(Saved data entries)
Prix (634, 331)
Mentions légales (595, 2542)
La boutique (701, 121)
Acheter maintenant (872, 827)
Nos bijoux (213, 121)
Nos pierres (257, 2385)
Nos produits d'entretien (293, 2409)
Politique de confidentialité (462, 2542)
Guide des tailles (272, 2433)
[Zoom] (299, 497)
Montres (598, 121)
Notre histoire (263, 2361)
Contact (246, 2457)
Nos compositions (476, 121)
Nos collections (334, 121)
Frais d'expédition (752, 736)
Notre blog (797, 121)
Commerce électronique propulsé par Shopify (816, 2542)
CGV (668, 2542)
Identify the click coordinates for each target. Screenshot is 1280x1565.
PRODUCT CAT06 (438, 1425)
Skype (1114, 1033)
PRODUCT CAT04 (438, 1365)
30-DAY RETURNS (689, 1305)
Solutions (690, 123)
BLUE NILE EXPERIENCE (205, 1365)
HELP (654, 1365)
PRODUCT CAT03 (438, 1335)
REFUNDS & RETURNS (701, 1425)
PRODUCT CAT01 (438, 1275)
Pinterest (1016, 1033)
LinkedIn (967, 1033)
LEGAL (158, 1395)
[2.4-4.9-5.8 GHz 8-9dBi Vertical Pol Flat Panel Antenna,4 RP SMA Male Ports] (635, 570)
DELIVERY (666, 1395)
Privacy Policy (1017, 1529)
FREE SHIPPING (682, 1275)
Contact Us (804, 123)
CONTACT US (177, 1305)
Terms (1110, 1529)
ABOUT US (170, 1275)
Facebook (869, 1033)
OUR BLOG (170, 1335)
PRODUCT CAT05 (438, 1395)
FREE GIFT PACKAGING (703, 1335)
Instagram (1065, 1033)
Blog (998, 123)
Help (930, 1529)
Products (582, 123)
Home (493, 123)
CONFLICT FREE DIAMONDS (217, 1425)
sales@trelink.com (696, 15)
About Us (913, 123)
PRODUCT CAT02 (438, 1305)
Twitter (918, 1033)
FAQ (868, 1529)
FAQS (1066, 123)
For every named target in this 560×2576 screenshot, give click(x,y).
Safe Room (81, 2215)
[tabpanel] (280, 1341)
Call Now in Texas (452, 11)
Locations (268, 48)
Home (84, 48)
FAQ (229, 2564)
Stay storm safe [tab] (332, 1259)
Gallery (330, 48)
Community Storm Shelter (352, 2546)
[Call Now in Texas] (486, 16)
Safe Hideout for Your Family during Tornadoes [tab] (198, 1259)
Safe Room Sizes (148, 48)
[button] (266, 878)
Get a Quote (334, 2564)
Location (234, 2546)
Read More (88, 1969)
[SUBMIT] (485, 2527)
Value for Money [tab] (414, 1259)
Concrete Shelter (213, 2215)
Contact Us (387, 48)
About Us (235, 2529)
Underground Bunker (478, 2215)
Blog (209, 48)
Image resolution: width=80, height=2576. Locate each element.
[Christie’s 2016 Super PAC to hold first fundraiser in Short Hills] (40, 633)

**Problem description**: Output only the lines running from the line with "Value for Money [tab] (414, 1259)" through the final line of the data, inclusive.

**Task result**:
Value for Money [tab] (414, 1259)
Concrete Shelter (213, 2215)
Contact Us (387, 48)
About Us (235, 2529)
Underground Bunker (478, 2215)
Blog (209, 48)
Image resolution: width=80, height=2576. Locate each element.
[Christie’s 2016 Super PAC to hold first fundraiser in Short Hills] (40, 633)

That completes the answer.